Na insolvência, também se vai poder analisar ao detalhe a evolução da contabilidade da TIN e das opções de gestão da gerência, para se apurar se houve uma falência fraudulenta. Além dos títulos de media, a TIN contabiliza cerca de 14 milhões de euros em activos que atribui a receitas de assinaturas futuras das revistas. Os montantes destes activos aumentaram significativamente nos últimos anos, num quadro de queda de vendas, e existem legítimas suspeitas de contabilidade criativa para ‘mascarar’ os resultados anuais, uma vez que só no ano passado a TIN apresentou prejuízos. Neste processo de insolvência ou na liquidação, irá tirar-se a ‘prova dos nove’ sobre o real valor destes ‘activos’ que têm sido incluídos nas contas da empresa de Luís Delgado ou apurar-se se não passou de um caso de finanças criativas. Luís Delgado e os outros gerentes, além de poderem ser condenados a prisão efectiva por abuso de confiança fiscal agravada, correm o risco de um processo por falência fraudulenta.
Ao que o PÁGINA UM apurou, só mediante certas condições é que os principais credores, a Autoridade Tributária e Aduaneira (AT) e a Segurança Social, aprovariam um plano de insolvência da TIN. Recorde-se que, como noticiou o PÁGINA UM no mês passado, tanto a AT como a Segurança Social votaram contra a aprovação do PER da TIN argumentando, designadamente, que a empresa nem sequer estava a cumprir com as suas obrigações, pagando impostos e contribuições, enquanto decorria o PER.
O PER da TIN foi ‘chumbado’ com os votos tanto da AT (24,7% do crédito original) e da Segurança Social (27,3%), como de outras entidades, como os CTT (6,1% dos créditos) e mesmo jornalistas. No total, o PER foi chumbado por 61,16% dos credores, havendo a registar 10,1% de abstenções ou ausência de declaração de voto. Entre os credores que queriam viabilizar o PER estiveram a Impresa (13,5% do total dos créditos), que vendeu as suas revistas à TIN em 2018 –, o Novo Banco (10,8%) e o Banco Comercial Português (2,2%).

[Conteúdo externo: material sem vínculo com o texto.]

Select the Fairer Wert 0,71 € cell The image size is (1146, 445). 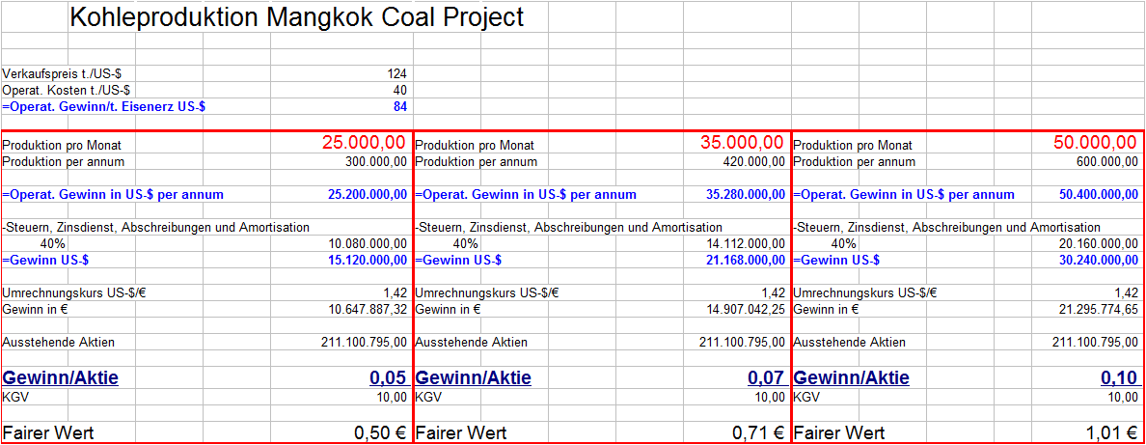[758, 432]

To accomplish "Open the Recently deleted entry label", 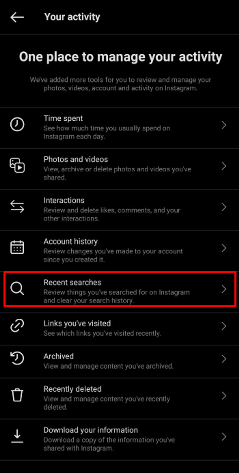I will pos(72,389).
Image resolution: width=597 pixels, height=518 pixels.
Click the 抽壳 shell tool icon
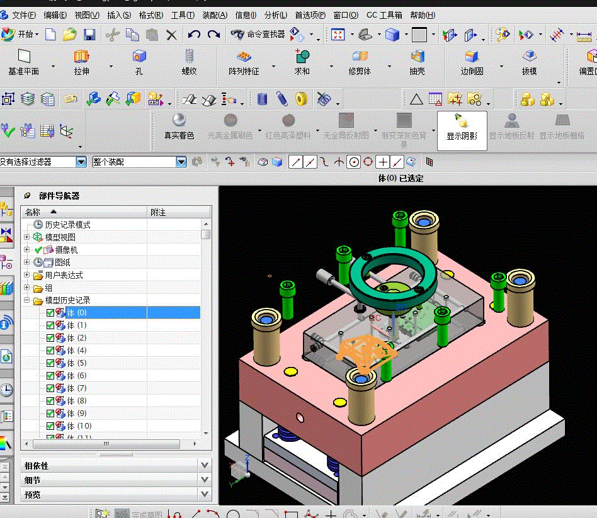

No total, apenas 28,7% do volume de créditos quis salvar a gerência de Luís Delgado, estando neste lote também a agência de notícias Lusa, a Vodafone e a QDF, sendo que esta última empresa é o ‘senhorio’ da Trust in News, no Taguspark, a quem Luís Delgado devia 83 mil euros em Maio passado.
Será também a possibilidade de desvendar os estranhos contornos de um processo iniciado em 2018, quando a Impresa vendeu a Luís Delgado o seu ‘portfólio tóxico’ de revistas, salvando contabilisticamente a Impresa Publishing e o próprio grupo dono do Expresso e da SIC, que enfrentava dificuldades financeiras após o falhanço de uma emissão de obrigações. Agora, seis anos depois, mais de 30 milhões de euros em dívidas, o antigo negócio que era da Impresa deverá passar para um dono ou vários donos – quem sabe, a própria Impresa –, mas agora limpo das dívidas, as quais ficarão, na sua maioria, nas mãos dos contribuintes.
Conhecido o destino das revistas da TIN, ficará, no entanto, por explicar como foi possível uma empresa com um capital social de apenas 10 mil euros ter conseguido acumular milhões de euros em dívidas sem nunca ter ido parar à lista de devedores ao Fisco e à Segurança Social durante os governos socialistas de António Costa.